» **Task details**
State how many lines in the following entries hold the word "logo". The reply is that number only.

» **Data for this task**
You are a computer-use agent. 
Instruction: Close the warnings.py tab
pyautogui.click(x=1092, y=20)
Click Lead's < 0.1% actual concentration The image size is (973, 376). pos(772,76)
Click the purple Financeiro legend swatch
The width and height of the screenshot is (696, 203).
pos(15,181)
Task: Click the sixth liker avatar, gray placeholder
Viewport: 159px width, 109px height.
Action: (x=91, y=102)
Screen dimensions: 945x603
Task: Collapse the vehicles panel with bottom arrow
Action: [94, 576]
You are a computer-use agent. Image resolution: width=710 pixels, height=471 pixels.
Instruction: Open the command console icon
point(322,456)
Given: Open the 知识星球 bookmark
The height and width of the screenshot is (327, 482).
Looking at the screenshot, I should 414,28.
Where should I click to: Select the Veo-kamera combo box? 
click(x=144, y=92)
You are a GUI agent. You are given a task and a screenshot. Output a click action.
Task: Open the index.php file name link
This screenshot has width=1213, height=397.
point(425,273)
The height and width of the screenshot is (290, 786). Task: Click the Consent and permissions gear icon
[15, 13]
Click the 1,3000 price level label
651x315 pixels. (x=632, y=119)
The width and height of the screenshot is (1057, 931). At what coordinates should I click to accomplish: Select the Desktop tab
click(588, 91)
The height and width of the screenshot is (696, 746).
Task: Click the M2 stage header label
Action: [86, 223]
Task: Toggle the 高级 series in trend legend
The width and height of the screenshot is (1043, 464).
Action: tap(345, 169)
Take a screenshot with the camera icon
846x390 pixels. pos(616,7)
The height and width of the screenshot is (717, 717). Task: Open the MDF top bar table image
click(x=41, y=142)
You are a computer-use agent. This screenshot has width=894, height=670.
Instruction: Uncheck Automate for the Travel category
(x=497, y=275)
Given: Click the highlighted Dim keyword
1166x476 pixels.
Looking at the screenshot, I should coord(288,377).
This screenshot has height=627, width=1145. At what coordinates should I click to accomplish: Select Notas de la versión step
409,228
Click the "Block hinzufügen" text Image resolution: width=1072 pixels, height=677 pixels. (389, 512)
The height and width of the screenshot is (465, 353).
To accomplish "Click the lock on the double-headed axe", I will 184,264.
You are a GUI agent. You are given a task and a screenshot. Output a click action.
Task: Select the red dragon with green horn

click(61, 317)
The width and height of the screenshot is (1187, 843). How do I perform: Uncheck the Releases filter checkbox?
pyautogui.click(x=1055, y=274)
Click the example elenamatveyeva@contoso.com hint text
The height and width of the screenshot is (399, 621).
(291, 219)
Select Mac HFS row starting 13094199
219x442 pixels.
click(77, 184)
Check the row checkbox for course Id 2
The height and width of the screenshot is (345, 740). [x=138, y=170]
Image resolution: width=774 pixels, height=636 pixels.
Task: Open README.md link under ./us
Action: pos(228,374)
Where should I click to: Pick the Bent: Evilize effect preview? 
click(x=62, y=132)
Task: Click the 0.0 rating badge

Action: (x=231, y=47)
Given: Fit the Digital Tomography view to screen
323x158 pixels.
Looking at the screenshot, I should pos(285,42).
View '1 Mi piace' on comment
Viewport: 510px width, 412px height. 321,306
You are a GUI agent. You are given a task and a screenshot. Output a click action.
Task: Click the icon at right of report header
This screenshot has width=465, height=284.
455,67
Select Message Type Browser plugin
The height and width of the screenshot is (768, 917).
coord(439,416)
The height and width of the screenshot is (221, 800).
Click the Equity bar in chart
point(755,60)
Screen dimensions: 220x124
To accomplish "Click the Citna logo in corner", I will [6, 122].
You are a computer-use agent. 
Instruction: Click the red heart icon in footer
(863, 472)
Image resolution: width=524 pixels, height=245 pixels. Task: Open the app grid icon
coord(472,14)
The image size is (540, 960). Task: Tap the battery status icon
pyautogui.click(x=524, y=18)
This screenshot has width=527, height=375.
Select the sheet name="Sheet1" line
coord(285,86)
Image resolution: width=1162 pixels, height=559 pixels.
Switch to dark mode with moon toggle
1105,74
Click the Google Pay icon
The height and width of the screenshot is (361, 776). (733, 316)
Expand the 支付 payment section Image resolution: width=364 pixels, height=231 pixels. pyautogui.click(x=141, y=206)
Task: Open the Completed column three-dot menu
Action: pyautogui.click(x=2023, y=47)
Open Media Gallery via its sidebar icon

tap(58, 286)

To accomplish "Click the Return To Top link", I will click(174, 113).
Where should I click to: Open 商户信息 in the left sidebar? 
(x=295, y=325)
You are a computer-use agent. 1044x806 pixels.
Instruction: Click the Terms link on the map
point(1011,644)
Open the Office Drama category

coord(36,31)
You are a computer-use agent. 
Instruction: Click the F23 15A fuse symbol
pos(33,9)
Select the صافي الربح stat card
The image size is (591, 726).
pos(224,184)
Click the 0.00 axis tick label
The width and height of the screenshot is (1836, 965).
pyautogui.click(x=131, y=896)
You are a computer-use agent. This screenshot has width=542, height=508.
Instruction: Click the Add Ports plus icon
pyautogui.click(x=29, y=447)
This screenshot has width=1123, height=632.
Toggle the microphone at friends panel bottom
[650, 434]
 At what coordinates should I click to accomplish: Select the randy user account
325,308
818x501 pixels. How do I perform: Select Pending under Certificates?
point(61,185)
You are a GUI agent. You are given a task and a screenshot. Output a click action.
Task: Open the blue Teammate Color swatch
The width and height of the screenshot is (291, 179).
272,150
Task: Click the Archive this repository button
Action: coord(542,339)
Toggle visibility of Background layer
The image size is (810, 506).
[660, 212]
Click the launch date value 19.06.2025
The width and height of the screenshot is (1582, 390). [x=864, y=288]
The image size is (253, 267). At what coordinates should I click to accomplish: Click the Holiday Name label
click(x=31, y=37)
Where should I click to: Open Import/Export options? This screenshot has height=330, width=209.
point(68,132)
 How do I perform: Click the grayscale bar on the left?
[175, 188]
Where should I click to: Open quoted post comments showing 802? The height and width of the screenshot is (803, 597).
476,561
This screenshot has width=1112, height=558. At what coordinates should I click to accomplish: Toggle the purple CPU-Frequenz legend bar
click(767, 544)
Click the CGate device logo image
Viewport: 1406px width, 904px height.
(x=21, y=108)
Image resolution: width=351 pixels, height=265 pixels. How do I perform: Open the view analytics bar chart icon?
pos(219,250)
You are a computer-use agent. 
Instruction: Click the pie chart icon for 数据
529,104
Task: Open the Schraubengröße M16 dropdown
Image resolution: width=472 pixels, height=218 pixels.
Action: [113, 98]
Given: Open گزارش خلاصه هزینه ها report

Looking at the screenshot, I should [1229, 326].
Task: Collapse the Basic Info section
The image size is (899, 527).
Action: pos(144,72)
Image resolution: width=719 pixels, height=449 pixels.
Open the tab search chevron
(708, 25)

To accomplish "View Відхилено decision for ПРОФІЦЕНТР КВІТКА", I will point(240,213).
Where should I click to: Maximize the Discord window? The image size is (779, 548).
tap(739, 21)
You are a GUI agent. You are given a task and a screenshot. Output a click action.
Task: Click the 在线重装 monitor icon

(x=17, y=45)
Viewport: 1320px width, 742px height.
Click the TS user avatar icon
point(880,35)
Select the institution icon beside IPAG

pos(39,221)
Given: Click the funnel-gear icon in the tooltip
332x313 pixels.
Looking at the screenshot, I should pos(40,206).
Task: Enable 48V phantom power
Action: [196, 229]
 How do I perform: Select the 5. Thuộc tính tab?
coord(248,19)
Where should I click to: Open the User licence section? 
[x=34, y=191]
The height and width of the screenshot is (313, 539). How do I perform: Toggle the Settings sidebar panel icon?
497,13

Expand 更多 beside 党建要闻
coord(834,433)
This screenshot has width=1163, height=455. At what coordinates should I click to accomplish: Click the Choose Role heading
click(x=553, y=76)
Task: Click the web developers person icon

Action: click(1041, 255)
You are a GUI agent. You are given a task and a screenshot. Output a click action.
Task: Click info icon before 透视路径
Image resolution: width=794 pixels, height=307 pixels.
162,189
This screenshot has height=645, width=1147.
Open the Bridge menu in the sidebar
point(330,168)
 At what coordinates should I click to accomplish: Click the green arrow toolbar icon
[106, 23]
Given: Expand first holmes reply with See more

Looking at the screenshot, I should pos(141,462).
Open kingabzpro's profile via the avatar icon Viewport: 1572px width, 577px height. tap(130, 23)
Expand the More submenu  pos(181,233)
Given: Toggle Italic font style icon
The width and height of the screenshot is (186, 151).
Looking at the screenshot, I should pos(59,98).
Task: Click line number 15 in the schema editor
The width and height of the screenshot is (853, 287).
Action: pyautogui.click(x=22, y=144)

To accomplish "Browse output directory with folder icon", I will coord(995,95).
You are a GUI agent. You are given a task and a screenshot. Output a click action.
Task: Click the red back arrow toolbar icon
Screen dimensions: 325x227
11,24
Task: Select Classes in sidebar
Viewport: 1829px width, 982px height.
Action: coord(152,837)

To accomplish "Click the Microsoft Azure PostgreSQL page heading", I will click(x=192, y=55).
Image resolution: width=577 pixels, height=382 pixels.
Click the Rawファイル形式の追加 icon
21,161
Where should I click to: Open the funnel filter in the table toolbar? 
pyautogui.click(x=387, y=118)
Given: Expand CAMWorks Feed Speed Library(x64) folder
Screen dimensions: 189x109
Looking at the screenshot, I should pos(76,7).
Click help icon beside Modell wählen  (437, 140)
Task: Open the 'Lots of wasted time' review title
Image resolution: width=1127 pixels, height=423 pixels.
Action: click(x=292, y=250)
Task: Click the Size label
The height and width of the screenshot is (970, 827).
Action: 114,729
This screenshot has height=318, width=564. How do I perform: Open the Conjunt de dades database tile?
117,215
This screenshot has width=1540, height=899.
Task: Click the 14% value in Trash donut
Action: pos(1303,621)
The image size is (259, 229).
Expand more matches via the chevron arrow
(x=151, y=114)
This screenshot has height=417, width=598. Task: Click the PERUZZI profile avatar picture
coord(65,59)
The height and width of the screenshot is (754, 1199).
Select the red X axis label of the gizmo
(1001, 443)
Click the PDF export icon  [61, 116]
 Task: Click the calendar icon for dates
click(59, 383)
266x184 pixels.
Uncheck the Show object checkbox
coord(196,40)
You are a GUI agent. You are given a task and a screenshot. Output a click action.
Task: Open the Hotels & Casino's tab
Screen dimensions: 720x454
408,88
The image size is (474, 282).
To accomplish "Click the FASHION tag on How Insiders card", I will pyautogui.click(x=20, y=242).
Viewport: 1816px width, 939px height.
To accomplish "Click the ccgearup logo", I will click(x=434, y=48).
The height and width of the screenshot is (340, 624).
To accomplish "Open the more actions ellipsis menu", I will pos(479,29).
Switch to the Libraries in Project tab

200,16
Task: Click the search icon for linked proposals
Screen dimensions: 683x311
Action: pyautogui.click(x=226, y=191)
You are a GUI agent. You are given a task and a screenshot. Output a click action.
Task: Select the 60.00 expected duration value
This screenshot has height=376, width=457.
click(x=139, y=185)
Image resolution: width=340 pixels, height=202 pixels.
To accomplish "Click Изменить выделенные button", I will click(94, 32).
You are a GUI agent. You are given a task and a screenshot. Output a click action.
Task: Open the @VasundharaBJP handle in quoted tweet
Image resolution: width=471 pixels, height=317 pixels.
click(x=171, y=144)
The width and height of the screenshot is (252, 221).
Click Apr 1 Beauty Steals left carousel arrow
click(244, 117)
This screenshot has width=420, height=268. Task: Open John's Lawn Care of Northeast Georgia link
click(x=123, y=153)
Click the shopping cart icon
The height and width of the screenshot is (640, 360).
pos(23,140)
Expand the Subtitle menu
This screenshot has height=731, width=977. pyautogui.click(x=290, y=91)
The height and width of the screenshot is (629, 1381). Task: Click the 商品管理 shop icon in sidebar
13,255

» **Answer to this problem**
3